* Conversations with Christian Women * Hosts: Tori Walker and Taryn Hayes chat to women from Australia and around the world about faith, life and ministry. Ordinary women trusting an extraordinary God makes for inspirational stories and great wisdom shared about all aspects of life as a Christian woman.
Episodes
Friday Jun 28, 2019
Episode 33: Taryn Hayes
Friday Jun 28, 2019
Friday Jun 28, 2019
Immigration guilt, homeschooling, a difficult diagnosis, writing a novel - these are some of the things that Taryn Hayes shares with Tori Walker, host of The Lydia Project: Conversations with Christian Women. Join Tori as she welcomes Taryn to her dining room table to chat about living in the light of the gospel. Keep listening to hear the easter egg at the end!
EPISODE NOTES:
Taryn and her family moved to Brisbane, Australia from Cape Town, South Africa in 2017, due to her husband's job transfer. Taryn's day job consists of homeschooling their four kids and ferrying them to sports and activities, however she also makes time for small group church ministry, writing, reading, and connecting with people in various ways.
In 2019, Tori asked Taryn to join the The Lydia Project: Conversations with Christian Women podcast team. Eager to exercise her creative muscles, Taryn agreed to be involved in the background, but was soon roped into doing some interview work too. Reluctant at first, given her lack of interviewing experience or confidence, Taryn has come to love this part of the job for how it allows her to connect with others and hear, first hand, their stories of how they came to trust Jesus and how He is working in their lives.

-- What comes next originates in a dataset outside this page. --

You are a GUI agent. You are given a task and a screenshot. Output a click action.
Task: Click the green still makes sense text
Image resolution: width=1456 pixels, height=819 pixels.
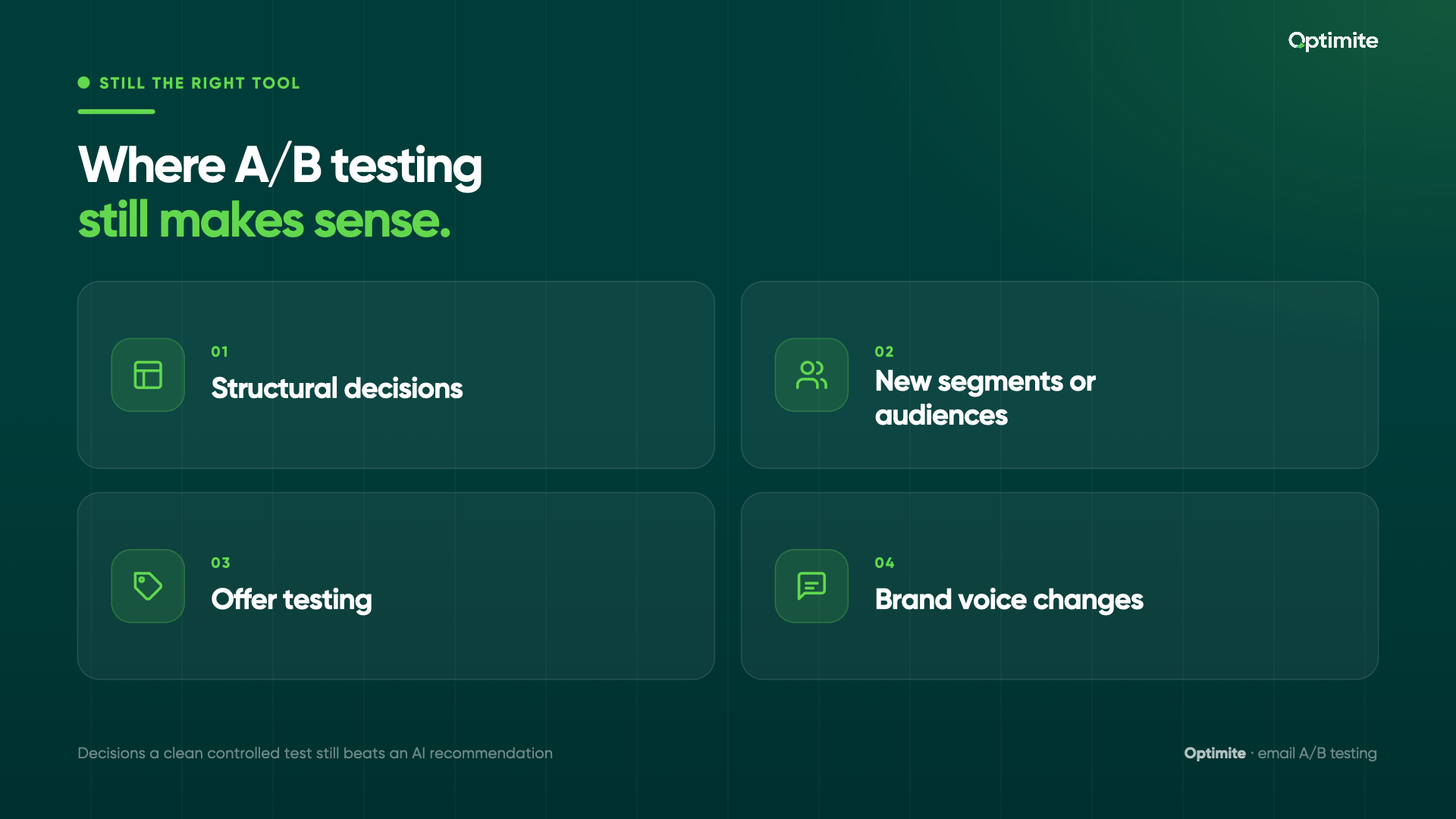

In her spare time, Taryn enjoys creating memorable moments for her family, writing for various online platforms including The Gospel Coalition, Australia and spending time with friends and family. She hopes to get to bigger writing projects in the future and continues to pray for opportunities to grow in her love and understanding of God's Word.
LINKS MENTIONED IN THIS EPISODE:
- Home Church in Cape Town: St James Church, Kenilworth (Reformed Evangelical Anglican Church in South Africa)
- Home Church in Brisbane: Mitchelton Presbyterian
- Taryn is the author of the gospel-highlighting novel, Seekers of the Lost Boy (Naledi, 2013) set in Apartheid South Africa
SHOW SNIPPETS:
"From that point onwards, I understood assurance in a growing sense."
"Here I am at 42, still so often on my knees saying, “Oh,Lord, I am so glad that I don’t have to work out my salvation, and that you have saved me because I’m really bad at this obedience thing!”"
"We fell head over heels in love with each other, and everything that comes with, just you know, teenage romance: not thinking carefully about physical boundaries and getting embedded in that very deep, very intense relationship to the exclusion of many other relationships. So, a lot of lack of wisdom. But, God, in His incredible grace kept us, and six years after we met, we got married and we’ve been married for 20 years."
"Initially I thought homeschoolers were nuts! I thought they were crazy and felt so sorry for poor children who are homeschooled because I imagined that they would be stuck inside all day; they wouldn’t get to socialise; they would be socially awkward; they would grow up to be people who would have a very limited understanding of the world. Basically every stereotype many think people think about homeschoolers, I thought, with enormous amounts of judgement."
"My advice to new homeschoolers always is answer (critical questions) with oodles amounts of grace and admit that before we started homeschooling that these were my concerns too, but this is how we’ve solved it."
"It (homeschooling) does mean putting a lot of my passions on hold. I love to write. I have discovered, through having written my own book, that to do that requires enormous amounts of time because once I'm in the zone, that's all I want to do. I want to live, breathe, eat, sleep the book. I don't want to be a mum. I don't want to be a wife. I want to just write. And I know I can't repeat that until my kids are grown."
"The marketing is soul-sapping … you as an author have to self-promote. It’s putting yourself in a space that is not comfortable at all. I’m fearful, if I’m honest, to wade back into that world."
"I will never forget the look on Murray, my brother-in-law’s face when he came out to tell me… he looked ashen. I just knew that something was wrong."
"For a whole week we didn’t know and there was a possibility that it was cancer. Everyone was skirting around that without saying the C word. There was a lot of uncertainty and concern."
"It was a very very traumatic time. But it was a time where we sensed enormous amounts of peace as well. That sense of people’s prayers carrying us was felt, very supernaturally … although we did have fear and we did cry, sob, worry, undergirding that was a sense of the most enormous amounts of peace."
"ldquo;She on her own, as an 11-year-old, came to the conclusion, “why not me?"
"It’s one thing entertaining an idea, it’s another thing when it becomes something you have to make a decision about."
"Along with our move (to Australia) has been a lot of immigration guilt."